**WHAT YOU HAVE TO DO:** Please reproduce, without any changes, the lines between the line containing "You are a GUI agent. The screenshot is 251×1097." and the line containing "Data Access (62, 533)", inclusive.

**INPUT FOR THIS TASK:**
******

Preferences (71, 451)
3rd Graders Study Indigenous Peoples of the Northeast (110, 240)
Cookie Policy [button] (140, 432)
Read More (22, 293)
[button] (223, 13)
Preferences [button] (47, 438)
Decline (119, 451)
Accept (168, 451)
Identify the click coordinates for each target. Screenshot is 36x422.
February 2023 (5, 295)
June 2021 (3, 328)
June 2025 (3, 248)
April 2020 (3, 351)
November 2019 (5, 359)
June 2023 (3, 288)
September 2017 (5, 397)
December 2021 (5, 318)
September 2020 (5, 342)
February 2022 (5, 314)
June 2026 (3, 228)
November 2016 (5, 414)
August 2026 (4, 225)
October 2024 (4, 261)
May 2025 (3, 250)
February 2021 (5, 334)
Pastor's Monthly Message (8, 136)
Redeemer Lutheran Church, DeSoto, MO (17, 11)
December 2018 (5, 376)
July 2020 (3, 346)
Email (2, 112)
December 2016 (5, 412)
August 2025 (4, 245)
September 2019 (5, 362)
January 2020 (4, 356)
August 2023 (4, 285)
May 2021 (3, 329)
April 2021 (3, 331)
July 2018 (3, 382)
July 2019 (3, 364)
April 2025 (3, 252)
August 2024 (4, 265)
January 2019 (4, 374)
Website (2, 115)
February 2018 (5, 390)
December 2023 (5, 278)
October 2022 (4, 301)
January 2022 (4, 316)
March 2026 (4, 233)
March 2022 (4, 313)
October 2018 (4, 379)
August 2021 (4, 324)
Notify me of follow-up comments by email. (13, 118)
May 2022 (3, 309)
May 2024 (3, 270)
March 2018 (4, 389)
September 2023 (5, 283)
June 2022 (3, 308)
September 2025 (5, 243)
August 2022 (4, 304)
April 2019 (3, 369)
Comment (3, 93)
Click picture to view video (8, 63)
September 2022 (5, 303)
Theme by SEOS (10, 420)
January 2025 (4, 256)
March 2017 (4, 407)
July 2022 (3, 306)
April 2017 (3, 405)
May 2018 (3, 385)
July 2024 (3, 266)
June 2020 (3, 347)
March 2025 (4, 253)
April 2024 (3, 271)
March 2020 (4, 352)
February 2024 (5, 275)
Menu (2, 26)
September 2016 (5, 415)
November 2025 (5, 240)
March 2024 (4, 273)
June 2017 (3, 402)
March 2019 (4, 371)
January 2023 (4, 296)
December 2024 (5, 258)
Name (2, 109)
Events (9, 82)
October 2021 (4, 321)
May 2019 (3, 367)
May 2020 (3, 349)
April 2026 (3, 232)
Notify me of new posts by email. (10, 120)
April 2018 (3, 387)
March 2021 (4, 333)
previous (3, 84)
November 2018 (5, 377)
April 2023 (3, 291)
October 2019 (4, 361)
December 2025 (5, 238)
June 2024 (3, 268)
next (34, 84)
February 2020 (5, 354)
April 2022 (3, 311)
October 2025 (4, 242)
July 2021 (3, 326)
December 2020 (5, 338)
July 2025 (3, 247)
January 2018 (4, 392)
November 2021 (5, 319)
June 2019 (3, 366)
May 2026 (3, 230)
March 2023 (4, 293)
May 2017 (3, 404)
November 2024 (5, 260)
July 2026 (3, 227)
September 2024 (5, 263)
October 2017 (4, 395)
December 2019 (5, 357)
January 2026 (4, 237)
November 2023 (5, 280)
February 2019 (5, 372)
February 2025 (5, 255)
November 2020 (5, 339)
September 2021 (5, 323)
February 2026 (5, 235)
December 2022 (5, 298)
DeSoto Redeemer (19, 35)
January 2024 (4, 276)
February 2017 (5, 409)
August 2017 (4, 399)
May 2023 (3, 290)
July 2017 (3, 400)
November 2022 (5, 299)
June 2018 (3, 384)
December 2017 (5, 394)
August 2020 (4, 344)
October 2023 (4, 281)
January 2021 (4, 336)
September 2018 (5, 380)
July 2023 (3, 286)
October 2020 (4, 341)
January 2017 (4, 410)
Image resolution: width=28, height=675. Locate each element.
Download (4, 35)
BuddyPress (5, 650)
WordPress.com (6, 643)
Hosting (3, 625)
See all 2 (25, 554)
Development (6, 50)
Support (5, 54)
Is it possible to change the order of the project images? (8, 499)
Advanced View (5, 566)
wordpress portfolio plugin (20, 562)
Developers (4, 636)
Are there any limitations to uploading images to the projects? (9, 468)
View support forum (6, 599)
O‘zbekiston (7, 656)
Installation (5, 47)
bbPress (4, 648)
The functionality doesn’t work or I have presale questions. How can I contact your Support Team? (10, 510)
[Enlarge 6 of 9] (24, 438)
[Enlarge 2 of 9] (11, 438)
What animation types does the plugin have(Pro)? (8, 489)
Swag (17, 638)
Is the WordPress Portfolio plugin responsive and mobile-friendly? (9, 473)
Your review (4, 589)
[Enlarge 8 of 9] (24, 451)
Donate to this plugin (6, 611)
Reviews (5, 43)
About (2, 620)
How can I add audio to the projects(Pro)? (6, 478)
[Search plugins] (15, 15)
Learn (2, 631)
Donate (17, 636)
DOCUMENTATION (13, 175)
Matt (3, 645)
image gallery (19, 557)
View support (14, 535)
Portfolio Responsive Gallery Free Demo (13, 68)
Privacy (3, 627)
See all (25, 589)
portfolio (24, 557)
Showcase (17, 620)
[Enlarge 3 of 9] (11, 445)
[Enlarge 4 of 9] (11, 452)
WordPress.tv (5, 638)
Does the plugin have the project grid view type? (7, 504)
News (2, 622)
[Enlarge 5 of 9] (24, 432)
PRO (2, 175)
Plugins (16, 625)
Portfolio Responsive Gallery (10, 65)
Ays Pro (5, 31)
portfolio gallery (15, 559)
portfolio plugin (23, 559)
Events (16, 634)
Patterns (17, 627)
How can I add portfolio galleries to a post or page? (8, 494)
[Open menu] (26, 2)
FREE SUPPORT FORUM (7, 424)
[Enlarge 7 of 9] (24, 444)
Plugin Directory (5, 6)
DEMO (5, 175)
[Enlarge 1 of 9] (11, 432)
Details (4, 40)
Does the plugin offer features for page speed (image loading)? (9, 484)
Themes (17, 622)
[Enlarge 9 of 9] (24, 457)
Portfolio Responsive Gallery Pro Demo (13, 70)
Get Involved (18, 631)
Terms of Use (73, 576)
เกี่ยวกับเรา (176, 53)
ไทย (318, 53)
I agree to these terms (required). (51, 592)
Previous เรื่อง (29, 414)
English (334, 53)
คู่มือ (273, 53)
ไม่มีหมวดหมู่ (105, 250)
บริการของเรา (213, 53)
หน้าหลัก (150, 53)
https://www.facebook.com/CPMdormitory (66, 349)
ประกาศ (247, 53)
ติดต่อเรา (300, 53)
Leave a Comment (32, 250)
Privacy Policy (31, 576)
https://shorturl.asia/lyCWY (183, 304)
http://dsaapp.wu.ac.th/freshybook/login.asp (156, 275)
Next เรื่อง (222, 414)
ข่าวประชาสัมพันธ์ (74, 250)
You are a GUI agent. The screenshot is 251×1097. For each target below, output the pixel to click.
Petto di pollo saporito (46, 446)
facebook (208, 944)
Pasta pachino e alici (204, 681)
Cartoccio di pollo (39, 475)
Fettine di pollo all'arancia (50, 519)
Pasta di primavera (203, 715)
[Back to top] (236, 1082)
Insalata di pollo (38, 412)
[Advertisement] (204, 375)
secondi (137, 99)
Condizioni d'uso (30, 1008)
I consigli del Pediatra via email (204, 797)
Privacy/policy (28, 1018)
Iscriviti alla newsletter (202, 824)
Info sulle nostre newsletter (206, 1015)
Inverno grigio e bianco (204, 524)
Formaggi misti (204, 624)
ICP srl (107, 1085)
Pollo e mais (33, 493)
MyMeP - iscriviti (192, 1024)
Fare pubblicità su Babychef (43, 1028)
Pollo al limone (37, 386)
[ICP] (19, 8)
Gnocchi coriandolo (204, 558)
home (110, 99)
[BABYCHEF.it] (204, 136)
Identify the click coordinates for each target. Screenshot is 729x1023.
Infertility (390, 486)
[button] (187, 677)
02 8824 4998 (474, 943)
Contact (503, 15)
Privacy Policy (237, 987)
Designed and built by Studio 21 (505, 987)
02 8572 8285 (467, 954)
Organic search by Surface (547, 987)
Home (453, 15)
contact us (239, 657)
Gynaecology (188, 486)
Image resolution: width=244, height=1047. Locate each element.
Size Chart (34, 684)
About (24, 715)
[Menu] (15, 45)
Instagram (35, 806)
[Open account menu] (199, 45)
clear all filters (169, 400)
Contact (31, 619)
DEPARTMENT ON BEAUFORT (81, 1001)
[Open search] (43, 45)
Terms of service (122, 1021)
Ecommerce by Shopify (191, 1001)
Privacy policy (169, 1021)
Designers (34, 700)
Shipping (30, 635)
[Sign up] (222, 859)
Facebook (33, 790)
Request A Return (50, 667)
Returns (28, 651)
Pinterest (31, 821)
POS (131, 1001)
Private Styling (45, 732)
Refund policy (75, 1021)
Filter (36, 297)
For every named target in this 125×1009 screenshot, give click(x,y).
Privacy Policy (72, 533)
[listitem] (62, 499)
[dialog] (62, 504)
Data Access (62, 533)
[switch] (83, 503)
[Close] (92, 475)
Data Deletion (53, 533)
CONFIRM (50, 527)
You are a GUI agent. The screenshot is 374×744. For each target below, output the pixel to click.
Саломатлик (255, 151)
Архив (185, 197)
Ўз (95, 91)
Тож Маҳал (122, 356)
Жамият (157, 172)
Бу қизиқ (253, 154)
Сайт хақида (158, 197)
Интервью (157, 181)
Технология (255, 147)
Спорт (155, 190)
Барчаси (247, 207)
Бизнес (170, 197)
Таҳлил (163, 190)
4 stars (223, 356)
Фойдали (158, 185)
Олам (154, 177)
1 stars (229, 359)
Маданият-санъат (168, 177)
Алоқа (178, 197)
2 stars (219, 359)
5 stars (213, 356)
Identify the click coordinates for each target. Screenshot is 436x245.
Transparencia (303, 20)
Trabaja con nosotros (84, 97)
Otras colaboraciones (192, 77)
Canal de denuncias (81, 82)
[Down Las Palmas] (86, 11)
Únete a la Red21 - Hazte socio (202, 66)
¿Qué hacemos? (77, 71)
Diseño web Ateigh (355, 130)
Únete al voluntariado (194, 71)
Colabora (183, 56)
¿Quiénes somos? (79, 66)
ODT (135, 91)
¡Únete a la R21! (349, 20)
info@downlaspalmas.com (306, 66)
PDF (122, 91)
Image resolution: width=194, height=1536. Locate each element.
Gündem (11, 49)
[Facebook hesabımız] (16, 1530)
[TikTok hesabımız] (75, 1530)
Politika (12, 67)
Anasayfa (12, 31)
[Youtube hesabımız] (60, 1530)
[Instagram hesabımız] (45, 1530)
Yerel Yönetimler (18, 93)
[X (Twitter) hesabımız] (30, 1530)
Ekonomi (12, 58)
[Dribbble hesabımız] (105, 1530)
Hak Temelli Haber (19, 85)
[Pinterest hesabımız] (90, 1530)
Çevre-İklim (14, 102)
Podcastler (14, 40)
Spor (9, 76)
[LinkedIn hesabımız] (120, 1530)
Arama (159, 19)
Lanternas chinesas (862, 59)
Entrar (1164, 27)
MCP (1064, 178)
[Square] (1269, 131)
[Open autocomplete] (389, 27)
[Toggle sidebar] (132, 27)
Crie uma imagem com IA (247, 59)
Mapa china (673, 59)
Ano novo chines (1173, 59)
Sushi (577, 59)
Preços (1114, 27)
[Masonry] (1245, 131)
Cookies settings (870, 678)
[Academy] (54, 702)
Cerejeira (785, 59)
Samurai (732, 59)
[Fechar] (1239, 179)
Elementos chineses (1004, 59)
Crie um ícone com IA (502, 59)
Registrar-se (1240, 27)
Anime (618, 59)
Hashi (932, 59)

******

**COMPLETED TASK:**
You are a GUI agent. The screenshot is 251×1097. For each target below, output the pixel to click.
Petto di pollo saporito (46, 446)
facebook (208, 944)
Pasta pachino e alici (204, 681)
Cartoccio di pollo (39, 475)
Fettine di pollo all'arancia (50, 519)
Pasta di primavera (203, 715)
[Back to top] (236, 1082)
Insalata di pollo (38, 412)
[Advertisement] (204, 375)
secondi (137, 99)
Condizioni d'uso (30, 1008)
I consigli del Pediatra via email (204, 797)
Privacy/policy (28, 1018)
Iscriviti alla newsletter (202, 824)
Info sulle nostre newsletter (206, 1015)
Inverno grigio e bianco (204, 524)
Formaggi misti (204, 624)
ICP srl (107, 1085)
Pollo e mais (33, 493)
MyMeP - iscriviti (192, 1024)
Fare pubblicità su Babychef (43, 1028)
Pollo al limone (37, 386)
[ICP] (19, 8)
Gnocchi coriandolo (204, 558)
home (110, 99)
[BABYCHEF.it] (204, 136)
Identify the click coordinates for each target. Screenshot is 729x1023.
Infertility (390, 486)
[button] (187, 677)
02 8824 4998 (474, 943)
Contact (503, 15)
Privacy Policy (237, 987)
Designed and built by Studio 21 (505, 987)
02 8572 8285 (467, 954)
Organic search by Surface (547, 987)
Home (453, 15)
contact us (239, 657)
Gynaecology (188, 486)
Image resolution: width=244, height=1047. Locate each element.
Size Chart (34, 684)
About (24, 715)
[Menu] (15, 45)
Instagram (35, 806)
[Open account menu] (199, 45)
clear all filters (169, 400)
Contact (31, 619)
DEPARTMENT ON BEAUFORT (81, 1001)
[Open search] (43, 45)
Terms of service (122, 1021)
Ecommerce by Shopify (191, 1001)
Privacy policy (169, 1021)
Designers (34, 700)
Shipping (30, 635)
[Sign up] (222, 859)
Facebook (33, 790)
Request A Return (50, 667)
Returns (28, 651)
Pinterest (31, 821)
POS (131, 1001)
Private Styling (45, 732)
Refund policy (75, 1021)
Filter (36, 297)
For every named target in this 125×1009 screenshot, give click(x,y).
Privacy Policy (72, 533)
[listitem] (62, 499)
[dialog] (62, 504)
Data Access (62, 533)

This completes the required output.